### Problems
a – Return the stretch of the hydrangea scorching thread from "I have little" through "(Jul 17, 2018)", copied word for word.
b – Does each statement agree with the hydrangea scorching thread? Answer yes or no, quoting the deciding words: (i) The first poster's hydrangeas get full afternoon sun. (ii) The first poster runs the irrigation for 30 minutes a day. (iii) For gm560, deer are the main hydrangea problem.

═════ Extract to read

# Hydrangea scorching



## NJ-lawn (Jun 25, 2018)

I planted BoBo hydrangeas this spring and with the heat waves we had this year so far left the flowers scorched.

Since it's a Panicle Hydrangea I believe it supposed to tolerate more sun.

I been watering everyday with the irrigation system for 10-15 min. I'm wondering if I replace the sprinkler heads next year with drip irrigation they may do better?

I believe they are on the SW side of my house so maybe the location just won't work? It gets full afternoon sun which in these heat waves we been having, it's been pretty brutal.

I'm hoping this location ultimately will work because I really don't have any other areas to put them.

Here are a couple pics


----------



## gm560 (Feb 22, 2018)

First year is going to be tough. Keep watering it and it should come back strong next year. It probably set all of those blooms when it was happy in its nursery pot in a nice greenhouse somewhere. Then you put it in the ground and now it is abandoning the pretty flowers to try to establish a root system to deal with its new environment.

I have little limes in the front of my house that get blasted all summer by the setting sun and they do great. Just give them a year and they will be knockouts.... as long as you can keep the deer away, which is my main hydrangea problem.


----------



## LawnSolo (Jul 17, 2018)

I have been dealing with heat waves on newly planted trees myself.

I have opted to use IV Organic paint you can use a brush or spray bottle as sun lotion for the trees. It's an amazing product but a little pricey.

Any chance you could put some sort screened frames on top of the Hydrangeas laying against the siding while the heat wave is gone?

You could build some wooden frames with cheesecloth or burlap. That will filter some UV light for several days/weeks


----------



## NJ-lawn (Jun 25, 2018)

Thanks for suggestions I will give them a try.

What do you think of drip irrigation opposed to wetting the foliage? Think keeping the water off the plant will help with scorching or is it not a big factor?

══════════
═════ Excerpted data

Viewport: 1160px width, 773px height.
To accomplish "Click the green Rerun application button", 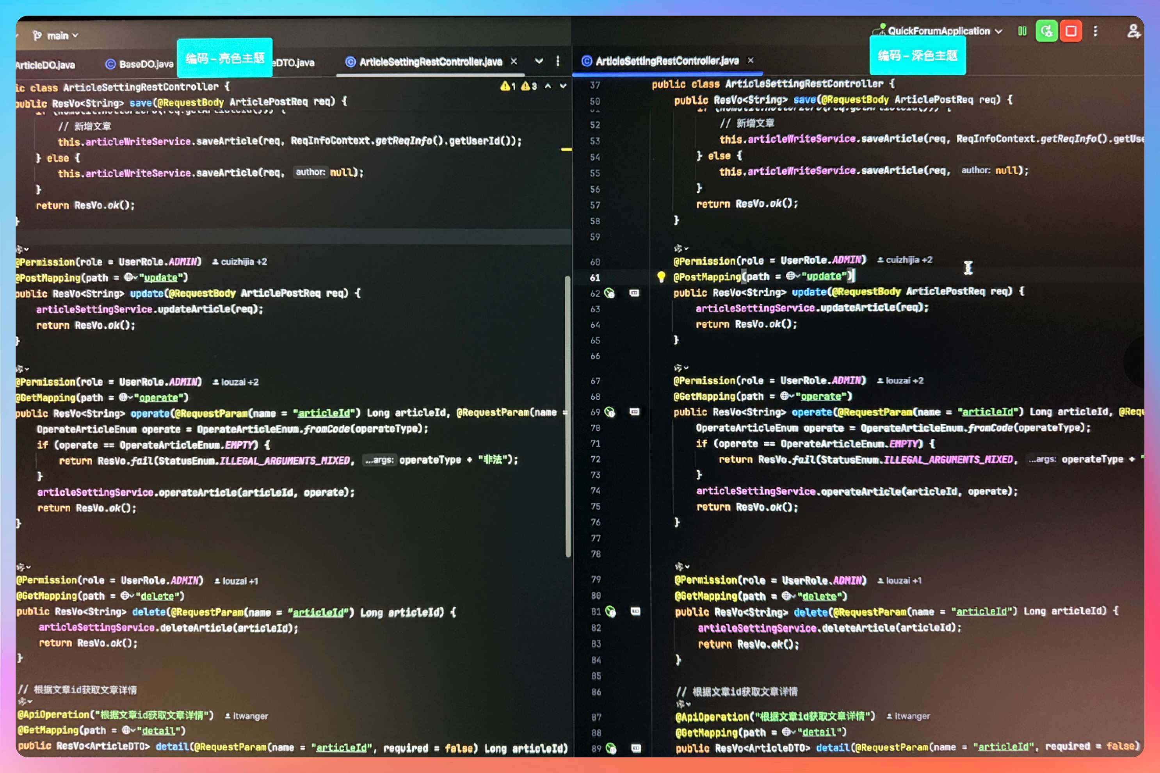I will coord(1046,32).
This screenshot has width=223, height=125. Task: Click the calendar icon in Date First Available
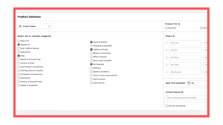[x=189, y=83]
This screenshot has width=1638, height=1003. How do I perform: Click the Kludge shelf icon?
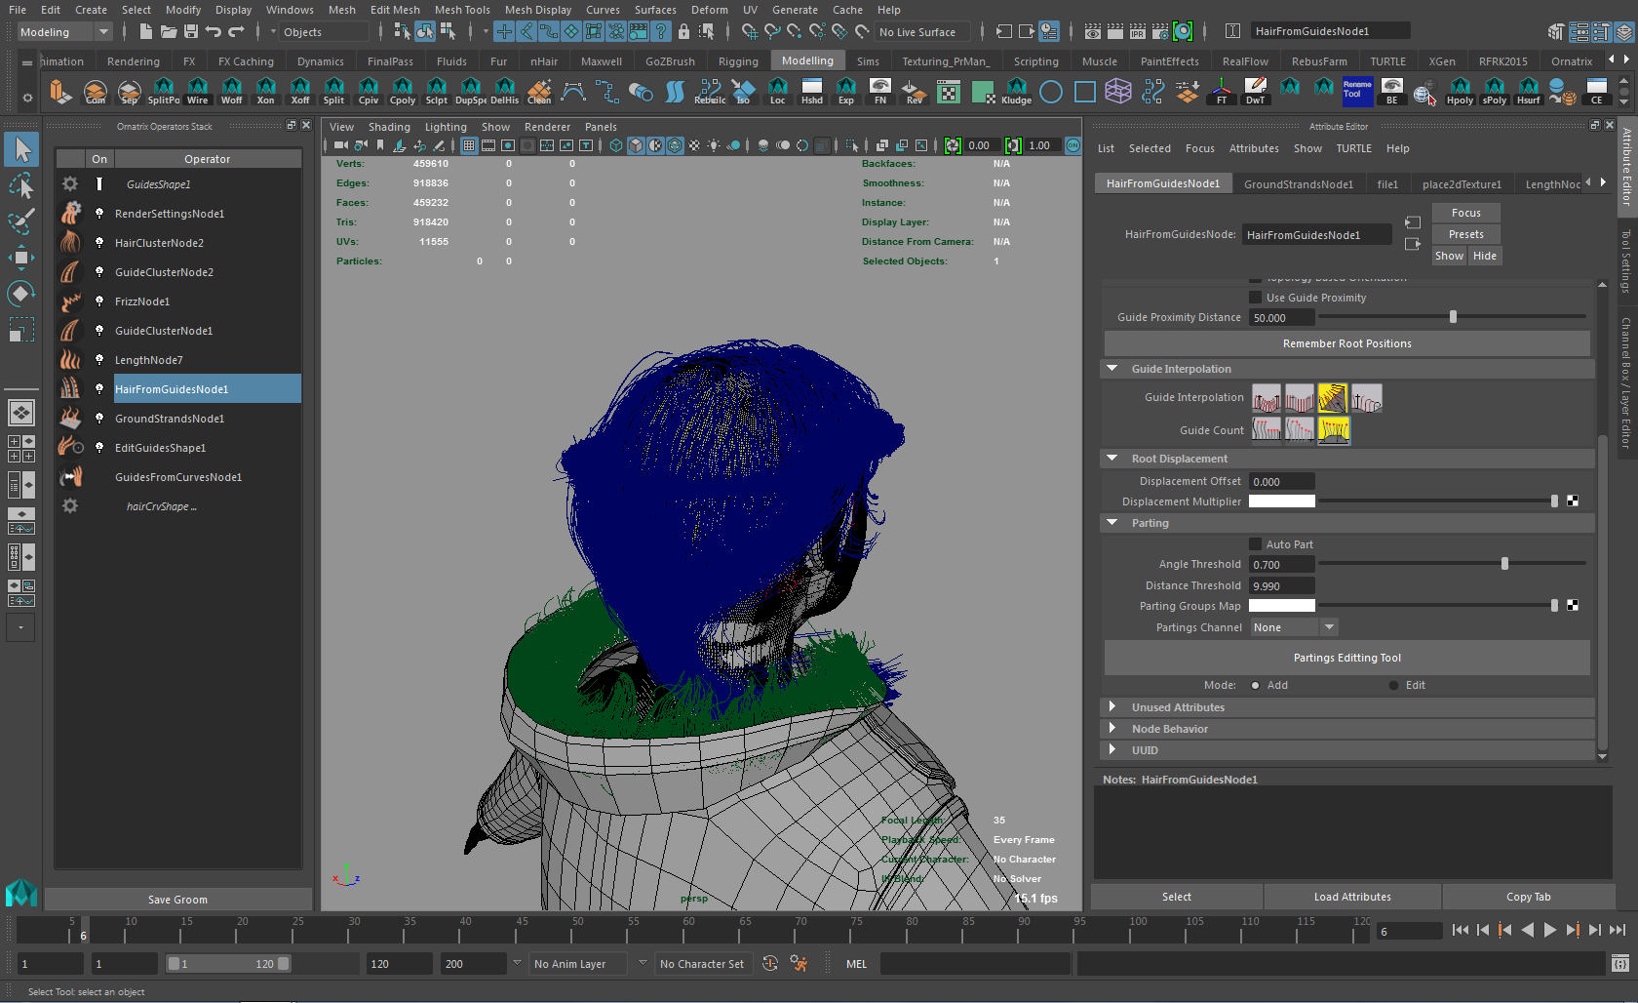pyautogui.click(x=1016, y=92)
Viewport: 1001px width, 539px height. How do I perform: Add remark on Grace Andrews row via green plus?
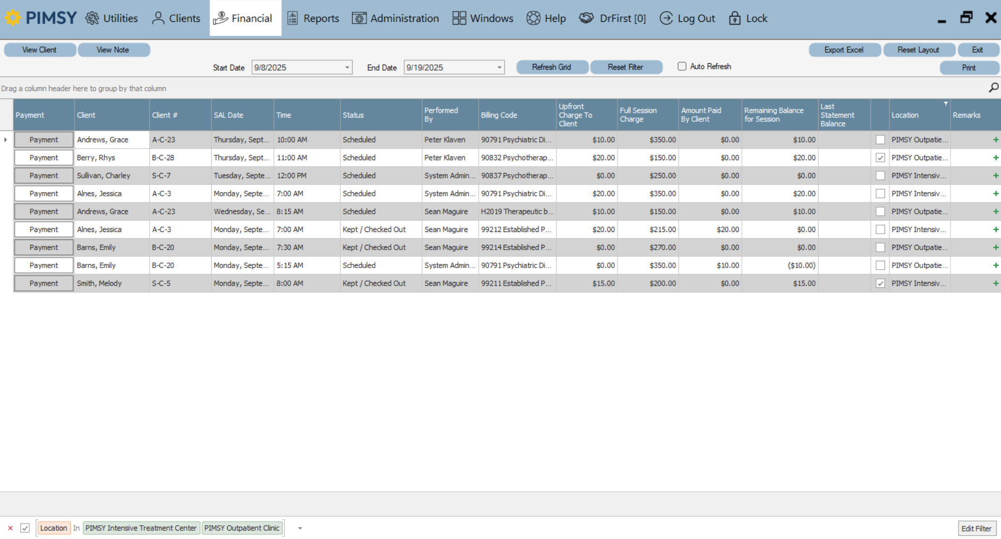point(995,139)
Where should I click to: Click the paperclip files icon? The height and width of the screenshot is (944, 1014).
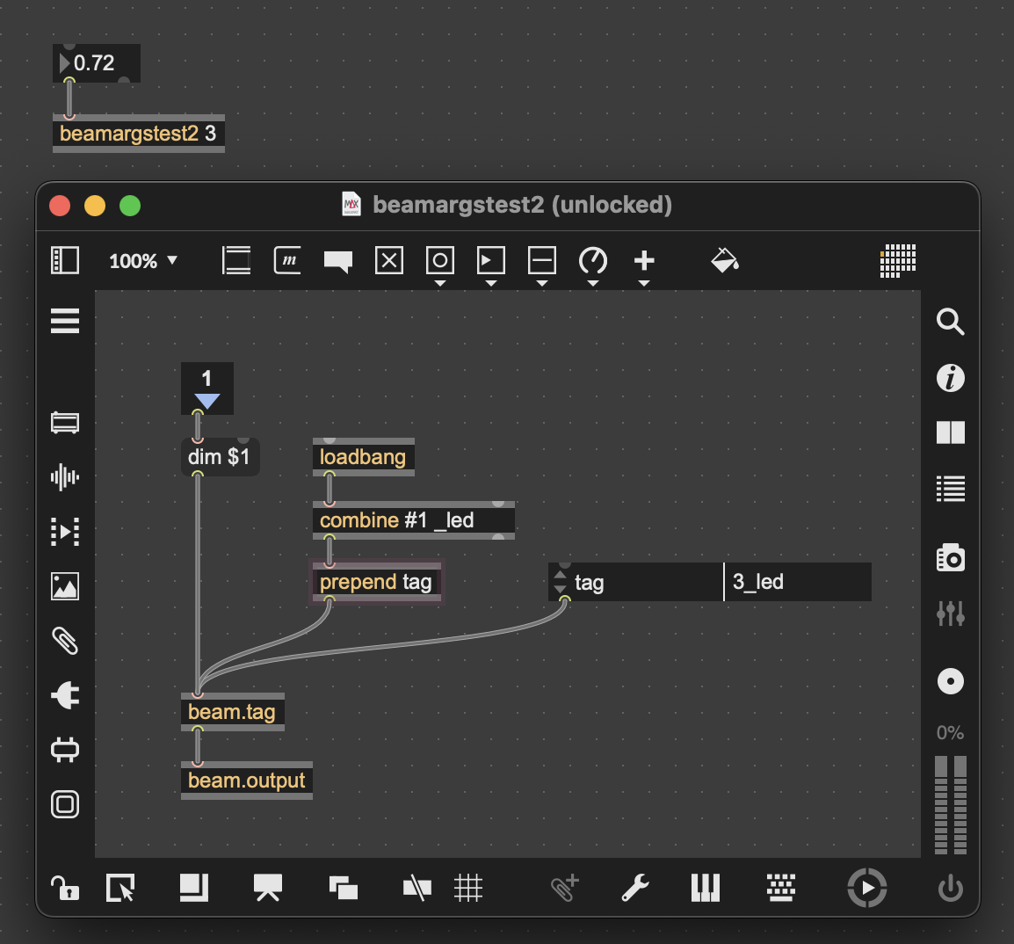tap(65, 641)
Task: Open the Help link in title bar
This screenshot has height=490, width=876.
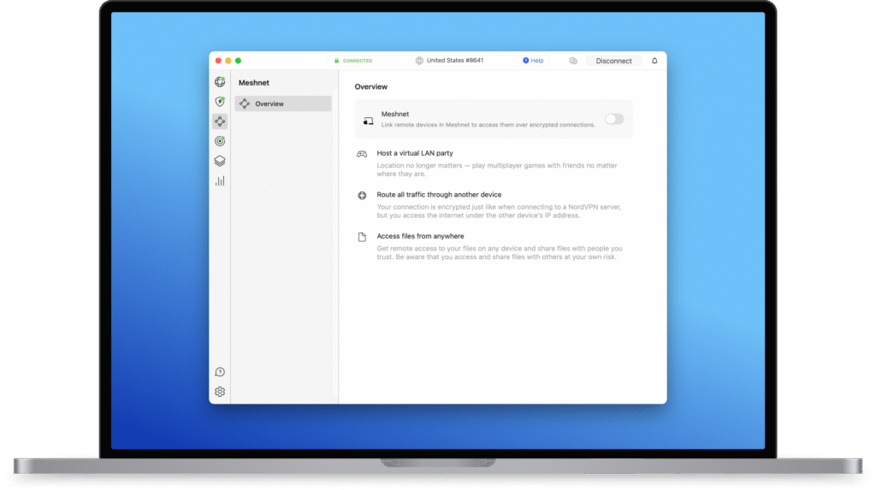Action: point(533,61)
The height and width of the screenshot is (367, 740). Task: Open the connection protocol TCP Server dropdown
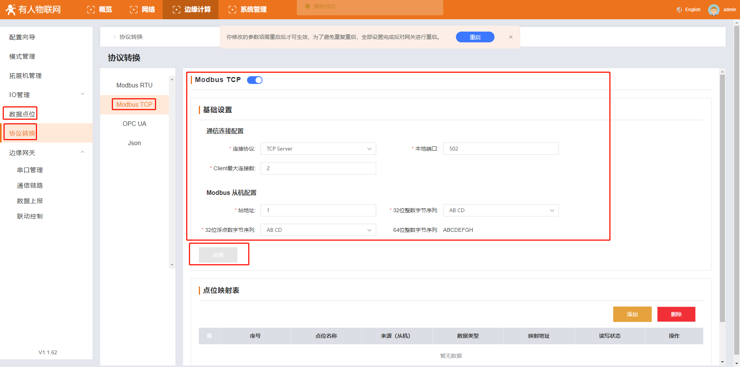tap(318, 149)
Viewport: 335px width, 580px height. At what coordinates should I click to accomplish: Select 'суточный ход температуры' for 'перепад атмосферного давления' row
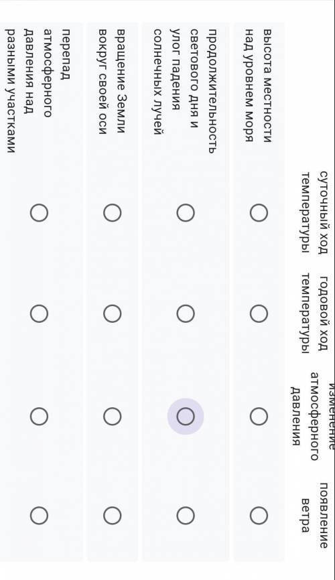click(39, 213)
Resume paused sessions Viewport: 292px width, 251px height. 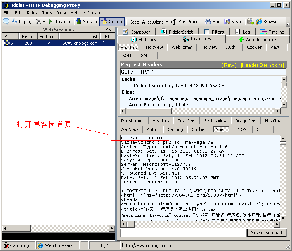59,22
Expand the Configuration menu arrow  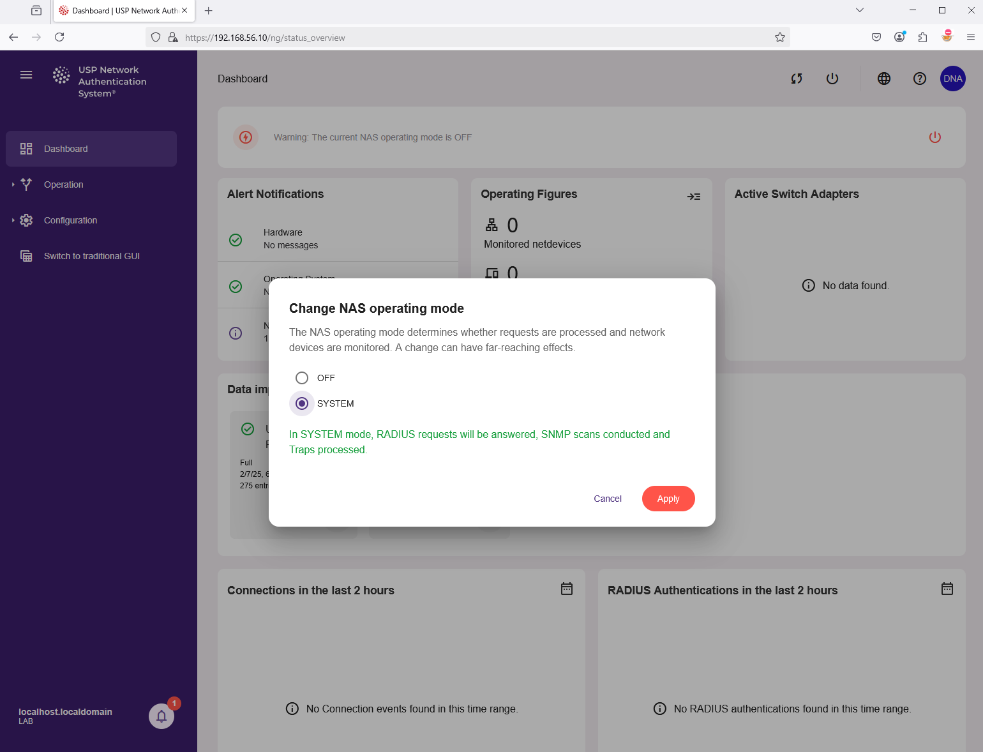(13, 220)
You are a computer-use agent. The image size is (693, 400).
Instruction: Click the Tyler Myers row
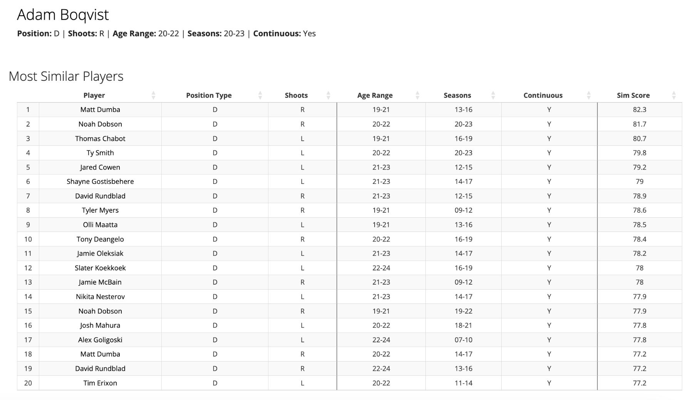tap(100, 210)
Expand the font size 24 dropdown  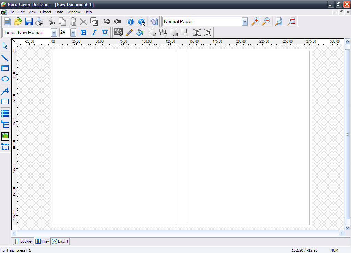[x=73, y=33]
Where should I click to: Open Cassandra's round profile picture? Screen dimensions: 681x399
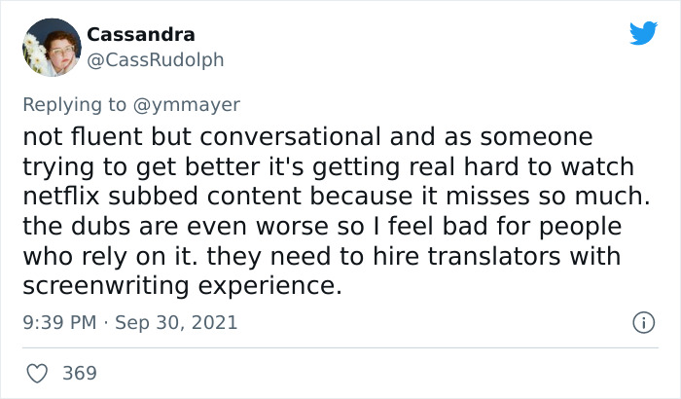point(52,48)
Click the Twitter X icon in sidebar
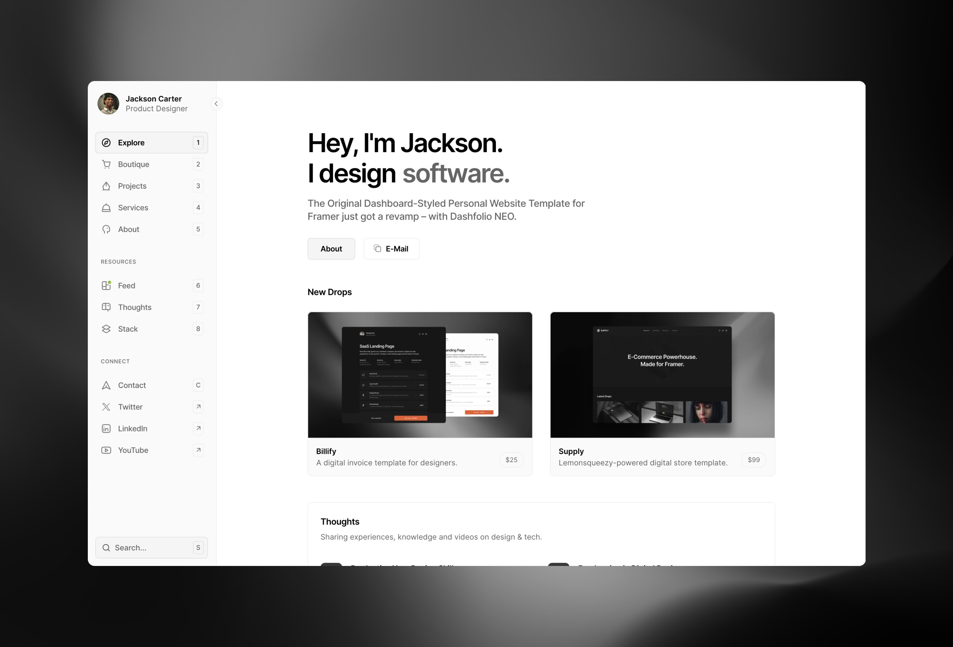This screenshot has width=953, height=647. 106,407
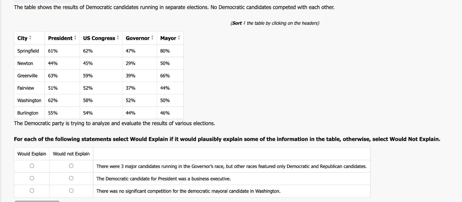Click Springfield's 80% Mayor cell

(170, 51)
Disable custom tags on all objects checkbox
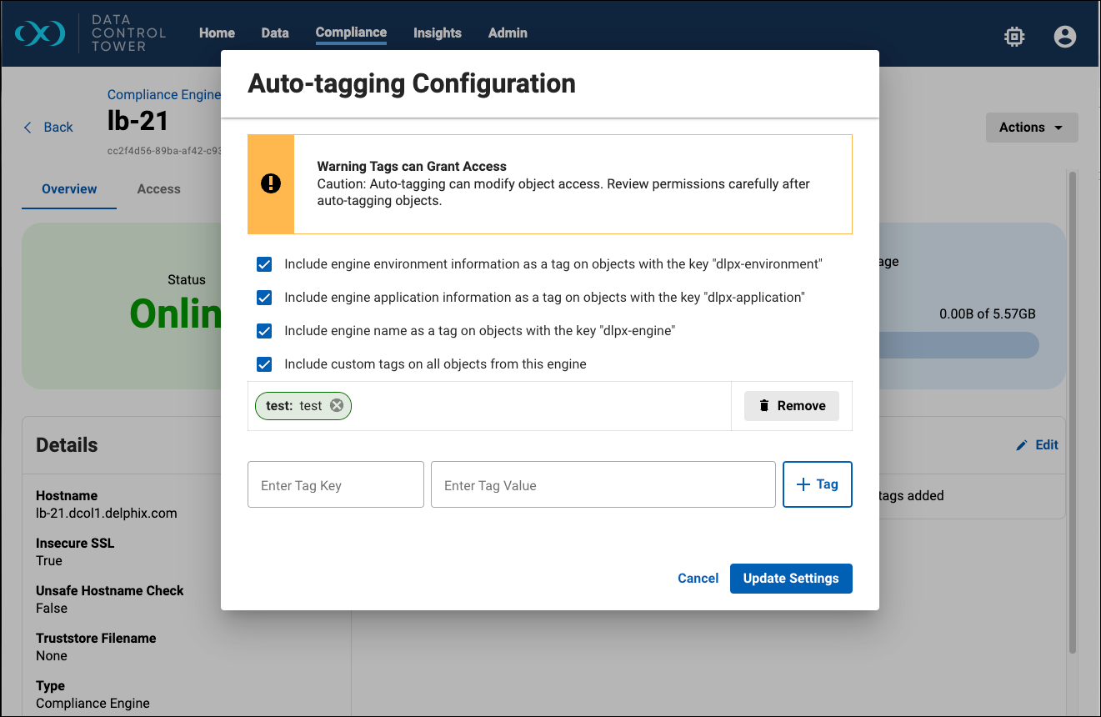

══════════

### Per-task answers
a –
I have little limes in the front of my house that get blasted all summer by the setting sun and they do great. Just give them a year and they will be knockouts.... as long as you can keep the deer away, which is my main hydrangea problem.


----------



## LawnSolo (Jul 17, 2018)

b –
(i) Yes: "It gets full afternoon sun"
(ii) No: "I been watering everyday with the irrigation system for 10-15 min."
(iii) Yes: "as long as you can keep the deer away, which is my main hydrangea problem."